- **Selected extract**
Taxation
The Congress shall have Power to lay and collect Taxes, Duties, Imposts and Excises.
The first power that the Constitution grants to Congress in Article I, Section 8 is the power to tax. The Articles of Confederation had granted Congress only the power to seek "requisitions" (requests) from the states, which Alexander Hamilton called "this inis fatuus [will-o'-the-wisp] in finance" in The Federalist No. 30. Most of the leading figures at the Constitutional Convention, including William Paterson, author of the New Jersey Plan that was most protective of the states, believed that the new government should have an independent power to tax. But many important Anti-Federalists balked at the idea. At the Convention, the Virginia Plan made no provision for an independent taxing power, but based representation on the states' "quotas of contributions" and enabled Congress to "call forth the force of the Union against any member of the Union failing to fulfill its duties under the articles thereof." The New Jersey Plan avoided the Virginia Plan's recipe for confrontation between the federal government and the states by specifying that Congress be independently "authorized to pass acts for raising a revenue, by levying a duty or duties" on imports, stamps, and post-age, with congressional acts as "supreme law," enforceable against individuals.

- **Given problem**
Carry on the passage about Congress's power to tax from the point where it stops.

- **Excerpted records**
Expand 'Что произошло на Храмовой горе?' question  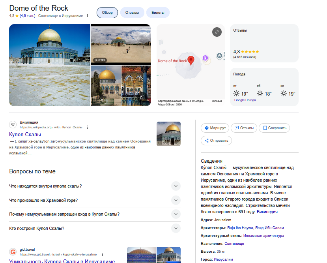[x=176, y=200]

==

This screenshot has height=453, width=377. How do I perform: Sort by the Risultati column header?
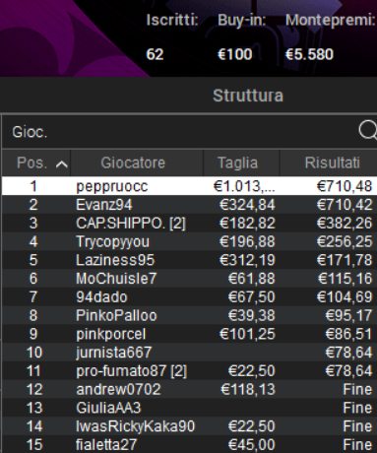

- **Result of the task**
In the ratification debates, most delegates presumed that Congress would seek to apply "direct taxes rather than excises as the main basis of obtaining revenue. And the Anti-Federalists expressed much apprehension over that power. At the Virginia ratifying convention, for example, George Mason argued that Congress's ability to lay direct taxes was "at discretion, unconfined, and without any kind of control" and would lead to "consolidated Government." After Pennsylvania succeeded in ratifying the Constitution, the Pennsylvania Packet printed "The Dissent of the Minority of the Convention," which stated Congress's power to levy direct taxes on "land, cattle, trades, occupations, etc. to any amount" would force people to pay even the most oppressive taxes or have their property seized because "all resistance will be in vain." In Massachusetts, one delegate noted that raising taxes for "the general welfare" meant it could cover "any expenditure whatsoever" and that such a "universal, unbounded" power should not be given by a free people to its government, and he argued rather for a limited grant of revenue "adequate to all necessary purposes."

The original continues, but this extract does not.